Thesis Title: Statistical Detection and Survival Analysis with Applications in Sensor Networks and Healthcare

Advisors: 

Dr. Yao Xie, School of Industrial and Systems Engineering, Georgia Tech

Dr. Pinar Keskinocak, School of Industrial and Systems Engineering, Georgia Tech

Committee members:

Dr. Joel Sokol, School of Industrial and Systems Engineering, Georgia Tech

Dr. Kamran Paynabar, School of Industrial and Systems Engineering, Georgia Tech

Dr. Brian M. Gurbaxani, CDC

Date and Time: 4:00 - 6:00 pm, Tuesday, June 30, 2020

Meeting URL (for BlueJeans):

https://bluejeans.com/996452816

Meeting ID (for BlueJeans):

996452816

Abstract:



In this thesis, we present novel statistical methods for detecting abnormalities in a sequence of observations. We focus on two topics in statistics: change-point detection and survival analysis, and we demonstrate the application of our new methods in real data problems in the healthcare and the sensor network domains. We are particularly interested in cases in which the observations or predictors are related, and we summarize the relations graphically to develop new methodologies based on the graphs. 

The thesis consists of three major studies. The first is on sequential graph scan statistics in sensor networks. Given a sequence of random graphs with fixed vertices and changing edges, we are interested in detecting a change that causes a shift in the distribution of a subgraph. We present two graph scanning statistics that can detect local changes in the distribution of edges in a subset of the graph. The first statistic assumes a parametric model, and we present a theoretical approximation to the false alarm rate, which is verified to be accurate numerically. The second statistic adopts a nonparametric approach based on k-Nearest Neighbors. We demonstrate the efficiency of our detection statistics using a real dataset that records real-time seismic signals around the Old Faithful Geyser in the Yellowstone National Park.

The second study is on the application of survival analysis in a healthcare problem. Survival prediction is key to making efficient organ allocation decisions and optimizing patient outcomes. We develop a statistical machine learning model that accurately predicts the post-transplant survival curves for pediatric recipients of kidney transplants. The prediction is made based on statistically selected risk factors. We develop a new predicting model with higher concordance index than the existing models. 

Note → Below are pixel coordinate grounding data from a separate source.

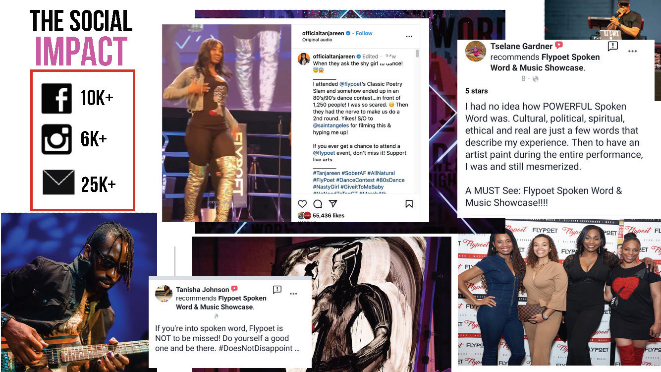Screen dimensions: 661x372
Task: Share post with paper plane icon
Action: 333,204
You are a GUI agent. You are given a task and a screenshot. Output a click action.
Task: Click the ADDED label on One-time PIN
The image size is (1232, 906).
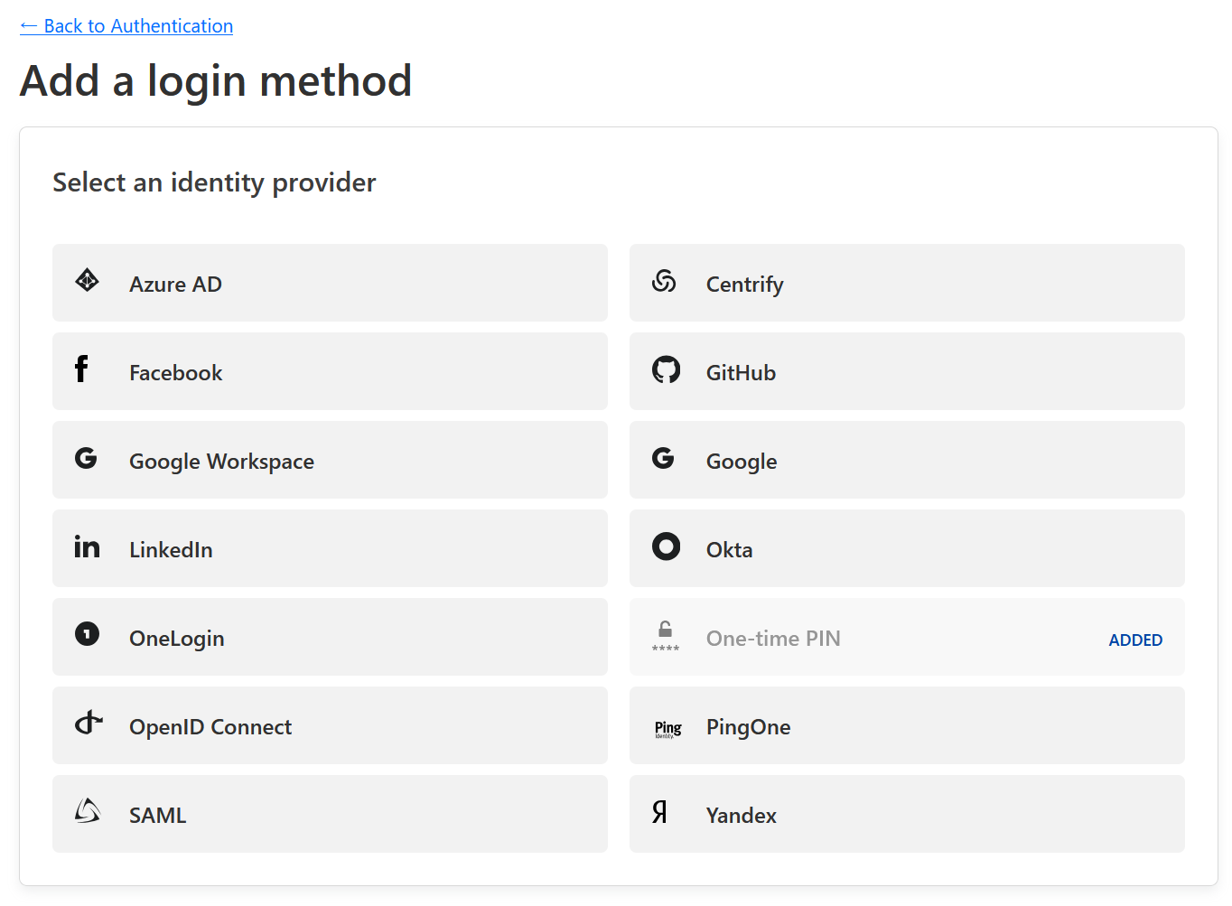(x=1135, y=640)
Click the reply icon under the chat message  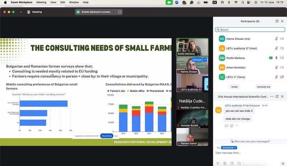[226, 126]
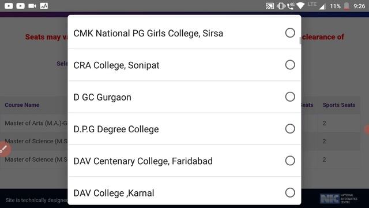
Task: Click the DAV Centenary College, Faridabad label
Action: [x=143, y=161]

The last study of the thesis is on a graph based variable selection method in survival analysis. When developing an accurate survival predicting model, identifying the proper variables to include in the model is often essential. In many applications, there exists an underlying graphical structure for the predictors. For example, some predictors may have strong correlations or interactions. When predicting the survival probability of a transplant recipient, it is important to consider the compatibility of the recipient and the organ donor. In such cases, incorporating the predictor graph into the penalty function for variable selection would allow more accurate inference and prediction. In this section, we propose to incorporate a fused lasso type of constraint in the Cox proportional hazard model, which takes advantage of the predictor graph generated by the relations among the predicting variables. We derive theoretical performance guarantees to the model and demonstrate the benefits of it using simulations and real data examples.